Yes, friends, it’s time for another episode of…
This month, we’re all going on a cruise, yay!
Well, sort of (just remember to climb the Christmas tree, or else). Ronald Neame’s 1972 classic (co-directed by Irwin Allen) is a star-filled one with impressive practical effects (well, the ship model looks these days like an expensive toy you don’t want to accidentally sit or step on while in the bath) and very cool upside down sets. While it’s not your typical “action” movie, it’s certainly exceptionally well made and packed with more than enough thrills and (wait for it…) spills galore (expect a lot of puns here, friends). As a disaster flick, it certainly wasn’t a disaster at all, raking in 93 million dollars for 20th Century Fox over its time in theaters.
These days (and a poorly received sequel plus a expensive few remakes later) is the original The Poseidon Adventure still a seaworthy film? I say yes, it still holds its water rather excellently if you throw caution to the wind and don’t go overboard with your expectations. Granted, for all its death and angst on display, the film is not as cruel as the 1969 novel was with some of its characters. One could say Stirling Silliphant’s adaptation of the Paul Gallico novel softens the impact somewhat yet still has enough drama for its target audience.

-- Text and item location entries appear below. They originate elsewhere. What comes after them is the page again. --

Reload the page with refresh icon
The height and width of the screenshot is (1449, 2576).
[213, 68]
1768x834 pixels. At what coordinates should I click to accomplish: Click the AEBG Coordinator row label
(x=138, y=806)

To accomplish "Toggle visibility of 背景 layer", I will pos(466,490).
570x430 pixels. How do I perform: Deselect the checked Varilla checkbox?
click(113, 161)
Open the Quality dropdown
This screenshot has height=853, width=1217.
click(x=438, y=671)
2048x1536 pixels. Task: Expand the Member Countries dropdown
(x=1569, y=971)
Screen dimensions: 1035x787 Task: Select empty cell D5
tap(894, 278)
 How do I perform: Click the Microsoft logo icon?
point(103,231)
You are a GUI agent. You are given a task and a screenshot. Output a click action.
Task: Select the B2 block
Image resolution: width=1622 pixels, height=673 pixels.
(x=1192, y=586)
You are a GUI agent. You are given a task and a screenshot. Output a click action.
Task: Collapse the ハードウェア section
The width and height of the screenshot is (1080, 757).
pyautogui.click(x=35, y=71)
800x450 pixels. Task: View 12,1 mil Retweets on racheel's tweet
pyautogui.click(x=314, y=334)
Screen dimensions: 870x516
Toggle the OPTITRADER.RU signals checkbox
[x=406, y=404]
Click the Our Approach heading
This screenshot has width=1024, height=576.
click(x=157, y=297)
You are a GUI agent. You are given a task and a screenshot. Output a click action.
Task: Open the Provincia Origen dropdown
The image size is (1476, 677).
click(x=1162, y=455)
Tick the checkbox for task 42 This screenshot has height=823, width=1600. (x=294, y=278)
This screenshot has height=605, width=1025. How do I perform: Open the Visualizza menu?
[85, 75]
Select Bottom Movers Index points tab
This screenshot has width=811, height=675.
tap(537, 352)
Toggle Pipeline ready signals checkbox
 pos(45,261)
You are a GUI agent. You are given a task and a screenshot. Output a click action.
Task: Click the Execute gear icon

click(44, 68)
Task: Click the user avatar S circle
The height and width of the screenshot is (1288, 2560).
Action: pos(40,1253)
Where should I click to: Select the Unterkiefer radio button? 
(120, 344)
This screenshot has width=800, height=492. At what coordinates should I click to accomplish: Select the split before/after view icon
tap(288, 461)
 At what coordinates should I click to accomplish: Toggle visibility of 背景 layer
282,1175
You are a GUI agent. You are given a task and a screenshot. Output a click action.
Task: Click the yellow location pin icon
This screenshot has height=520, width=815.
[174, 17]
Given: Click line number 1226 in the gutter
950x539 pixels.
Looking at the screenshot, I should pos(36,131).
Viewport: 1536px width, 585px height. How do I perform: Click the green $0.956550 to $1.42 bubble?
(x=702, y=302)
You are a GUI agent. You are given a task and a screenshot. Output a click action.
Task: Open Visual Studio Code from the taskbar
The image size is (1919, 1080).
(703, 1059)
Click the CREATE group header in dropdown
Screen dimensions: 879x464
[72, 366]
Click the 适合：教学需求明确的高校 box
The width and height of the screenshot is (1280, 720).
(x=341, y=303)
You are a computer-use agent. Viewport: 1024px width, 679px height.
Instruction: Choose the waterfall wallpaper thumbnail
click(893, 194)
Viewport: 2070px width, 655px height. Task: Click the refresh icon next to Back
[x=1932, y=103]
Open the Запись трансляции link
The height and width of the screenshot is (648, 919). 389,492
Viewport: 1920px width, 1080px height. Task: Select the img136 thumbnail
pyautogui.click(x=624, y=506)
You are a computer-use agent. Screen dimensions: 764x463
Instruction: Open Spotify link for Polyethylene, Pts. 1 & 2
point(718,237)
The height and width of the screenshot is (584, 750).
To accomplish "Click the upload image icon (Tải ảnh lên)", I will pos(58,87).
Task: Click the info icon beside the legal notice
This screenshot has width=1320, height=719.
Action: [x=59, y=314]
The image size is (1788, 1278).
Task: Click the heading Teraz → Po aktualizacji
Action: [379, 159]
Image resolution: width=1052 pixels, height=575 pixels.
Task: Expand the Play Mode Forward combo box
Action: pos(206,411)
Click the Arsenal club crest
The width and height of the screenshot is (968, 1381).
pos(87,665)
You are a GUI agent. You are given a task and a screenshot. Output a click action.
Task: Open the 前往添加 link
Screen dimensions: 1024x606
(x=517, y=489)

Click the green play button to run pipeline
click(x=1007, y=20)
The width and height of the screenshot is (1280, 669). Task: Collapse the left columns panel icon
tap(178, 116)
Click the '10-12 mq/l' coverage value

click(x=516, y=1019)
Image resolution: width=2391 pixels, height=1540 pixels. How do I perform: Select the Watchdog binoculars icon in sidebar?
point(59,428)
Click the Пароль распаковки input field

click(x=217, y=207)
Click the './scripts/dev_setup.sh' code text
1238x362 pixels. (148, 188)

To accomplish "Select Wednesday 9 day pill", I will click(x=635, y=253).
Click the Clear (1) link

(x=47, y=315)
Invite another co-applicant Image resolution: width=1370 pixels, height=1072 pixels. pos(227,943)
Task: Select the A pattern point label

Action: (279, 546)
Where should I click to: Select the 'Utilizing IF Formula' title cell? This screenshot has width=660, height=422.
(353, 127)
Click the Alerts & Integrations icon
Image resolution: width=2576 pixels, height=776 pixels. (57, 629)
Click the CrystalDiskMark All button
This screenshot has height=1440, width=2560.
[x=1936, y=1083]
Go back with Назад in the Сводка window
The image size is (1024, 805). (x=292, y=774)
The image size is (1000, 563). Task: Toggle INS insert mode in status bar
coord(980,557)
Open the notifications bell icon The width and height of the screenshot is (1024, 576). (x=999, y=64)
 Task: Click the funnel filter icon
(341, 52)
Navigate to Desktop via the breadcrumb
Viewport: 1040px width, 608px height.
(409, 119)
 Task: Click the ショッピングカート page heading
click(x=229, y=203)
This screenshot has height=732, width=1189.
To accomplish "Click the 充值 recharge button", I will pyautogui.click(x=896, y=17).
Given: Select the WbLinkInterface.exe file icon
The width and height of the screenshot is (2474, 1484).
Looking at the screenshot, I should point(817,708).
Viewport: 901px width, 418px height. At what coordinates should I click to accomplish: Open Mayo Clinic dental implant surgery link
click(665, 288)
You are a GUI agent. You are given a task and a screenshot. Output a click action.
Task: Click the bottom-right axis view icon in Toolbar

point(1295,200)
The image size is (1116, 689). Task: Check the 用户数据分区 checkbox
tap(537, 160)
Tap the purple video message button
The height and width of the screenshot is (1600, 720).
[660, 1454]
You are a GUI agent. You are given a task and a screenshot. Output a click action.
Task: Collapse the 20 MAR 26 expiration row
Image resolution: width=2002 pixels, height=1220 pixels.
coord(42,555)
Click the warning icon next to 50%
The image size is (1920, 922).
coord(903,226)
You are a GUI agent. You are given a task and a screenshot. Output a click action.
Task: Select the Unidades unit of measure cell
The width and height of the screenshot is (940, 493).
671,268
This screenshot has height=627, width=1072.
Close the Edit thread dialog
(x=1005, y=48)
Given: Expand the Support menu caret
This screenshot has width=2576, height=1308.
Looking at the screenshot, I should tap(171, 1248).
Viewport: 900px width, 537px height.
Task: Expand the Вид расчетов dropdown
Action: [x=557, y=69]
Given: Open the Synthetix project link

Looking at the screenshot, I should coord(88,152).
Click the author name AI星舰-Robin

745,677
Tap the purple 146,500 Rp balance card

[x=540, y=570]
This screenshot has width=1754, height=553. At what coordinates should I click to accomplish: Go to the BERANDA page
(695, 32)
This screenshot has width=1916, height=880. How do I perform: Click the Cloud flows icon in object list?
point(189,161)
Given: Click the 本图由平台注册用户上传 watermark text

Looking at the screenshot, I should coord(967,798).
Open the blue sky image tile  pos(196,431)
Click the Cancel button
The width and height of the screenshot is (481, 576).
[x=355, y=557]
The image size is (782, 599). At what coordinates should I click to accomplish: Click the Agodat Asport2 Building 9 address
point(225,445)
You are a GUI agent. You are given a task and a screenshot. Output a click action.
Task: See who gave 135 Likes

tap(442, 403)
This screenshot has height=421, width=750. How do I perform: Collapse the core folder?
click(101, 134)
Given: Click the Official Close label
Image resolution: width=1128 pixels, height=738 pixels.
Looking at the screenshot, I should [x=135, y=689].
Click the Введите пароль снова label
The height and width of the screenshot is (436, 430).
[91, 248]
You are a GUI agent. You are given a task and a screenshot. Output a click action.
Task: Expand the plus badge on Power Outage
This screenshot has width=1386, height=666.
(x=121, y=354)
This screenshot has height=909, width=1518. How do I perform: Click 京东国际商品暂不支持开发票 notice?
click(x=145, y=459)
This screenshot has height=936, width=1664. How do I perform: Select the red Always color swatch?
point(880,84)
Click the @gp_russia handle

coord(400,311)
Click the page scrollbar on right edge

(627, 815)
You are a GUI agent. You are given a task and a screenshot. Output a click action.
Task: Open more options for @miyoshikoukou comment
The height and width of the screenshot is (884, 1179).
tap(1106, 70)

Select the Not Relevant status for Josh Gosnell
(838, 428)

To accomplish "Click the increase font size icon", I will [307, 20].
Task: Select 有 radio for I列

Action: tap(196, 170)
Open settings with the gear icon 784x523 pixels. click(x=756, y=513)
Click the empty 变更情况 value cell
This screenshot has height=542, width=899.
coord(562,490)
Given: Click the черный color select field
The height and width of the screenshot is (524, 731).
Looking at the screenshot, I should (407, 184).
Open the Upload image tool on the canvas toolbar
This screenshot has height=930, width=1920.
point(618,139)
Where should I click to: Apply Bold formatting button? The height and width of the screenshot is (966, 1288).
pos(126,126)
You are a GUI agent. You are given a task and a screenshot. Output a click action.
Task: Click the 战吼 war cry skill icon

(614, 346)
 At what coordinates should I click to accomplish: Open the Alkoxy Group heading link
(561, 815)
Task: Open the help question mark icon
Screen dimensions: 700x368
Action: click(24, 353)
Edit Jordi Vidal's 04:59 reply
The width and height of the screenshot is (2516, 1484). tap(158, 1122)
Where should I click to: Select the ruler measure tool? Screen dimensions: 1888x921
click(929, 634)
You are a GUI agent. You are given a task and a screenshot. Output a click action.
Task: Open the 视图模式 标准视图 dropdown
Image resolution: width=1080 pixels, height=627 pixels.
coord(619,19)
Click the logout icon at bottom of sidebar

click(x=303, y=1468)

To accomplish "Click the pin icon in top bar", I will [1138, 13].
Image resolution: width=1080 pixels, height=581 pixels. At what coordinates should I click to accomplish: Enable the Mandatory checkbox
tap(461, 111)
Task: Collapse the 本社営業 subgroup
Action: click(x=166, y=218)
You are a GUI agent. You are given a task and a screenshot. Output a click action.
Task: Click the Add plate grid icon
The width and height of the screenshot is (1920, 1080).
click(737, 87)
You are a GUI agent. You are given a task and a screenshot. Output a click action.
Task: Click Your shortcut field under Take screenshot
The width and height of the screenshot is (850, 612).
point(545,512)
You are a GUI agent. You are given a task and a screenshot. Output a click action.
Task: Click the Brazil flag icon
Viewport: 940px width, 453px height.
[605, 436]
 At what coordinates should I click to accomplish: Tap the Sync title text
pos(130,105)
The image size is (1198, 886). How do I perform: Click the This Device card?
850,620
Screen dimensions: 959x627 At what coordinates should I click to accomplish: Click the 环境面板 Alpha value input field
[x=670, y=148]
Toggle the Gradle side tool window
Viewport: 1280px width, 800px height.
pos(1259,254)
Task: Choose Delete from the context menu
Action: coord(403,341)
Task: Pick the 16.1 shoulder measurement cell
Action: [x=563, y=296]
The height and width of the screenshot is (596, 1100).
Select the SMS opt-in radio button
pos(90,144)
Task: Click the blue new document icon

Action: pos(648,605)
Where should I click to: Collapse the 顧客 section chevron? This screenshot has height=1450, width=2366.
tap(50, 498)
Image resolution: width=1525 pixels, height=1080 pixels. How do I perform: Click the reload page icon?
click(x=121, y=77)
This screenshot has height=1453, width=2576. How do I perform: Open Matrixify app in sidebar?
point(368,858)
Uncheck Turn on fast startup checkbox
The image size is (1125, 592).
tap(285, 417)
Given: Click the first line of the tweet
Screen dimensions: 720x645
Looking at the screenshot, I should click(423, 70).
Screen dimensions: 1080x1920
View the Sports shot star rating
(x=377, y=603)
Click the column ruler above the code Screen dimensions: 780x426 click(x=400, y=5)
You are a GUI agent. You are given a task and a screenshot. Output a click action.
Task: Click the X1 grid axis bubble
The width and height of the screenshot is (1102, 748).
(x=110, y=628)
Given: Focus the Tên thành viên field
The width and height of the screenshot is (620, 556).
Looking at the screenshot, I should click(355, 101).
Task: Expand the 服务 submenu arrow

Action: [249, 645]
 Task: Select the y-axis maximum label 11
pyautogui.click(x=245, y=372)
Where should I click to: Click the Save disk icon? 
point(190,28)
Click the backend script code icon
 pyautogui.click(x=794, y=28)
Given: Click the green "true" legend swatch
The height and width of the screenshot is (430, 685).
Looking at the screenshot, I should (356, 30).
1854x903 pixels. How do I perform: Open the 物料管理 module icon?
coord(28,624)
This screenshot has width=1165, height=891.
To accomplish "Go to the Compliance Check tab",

If you’re new to the film, all you need to know is how it starts and sit back to enjoy the rest (and NO, it’s not a true story):
Let’s just say it’s New Year’s (Rockin’, as ships do in bad weather with no ballast) Eve, stuff happens minutes after the happier vibe the film kicks off with that isn’t too good (like any New Year’s party, things can kind of get a little out of hand) and the world is turned upside down for a bunch of people (as I said, like any New Year’s party, things can kind of get a little out of hand). The survivors bond (well, sort of) and have to find their way off the doomed ship before she sinks to a watery grave like a former swimming champ does after a bit of too much exercise.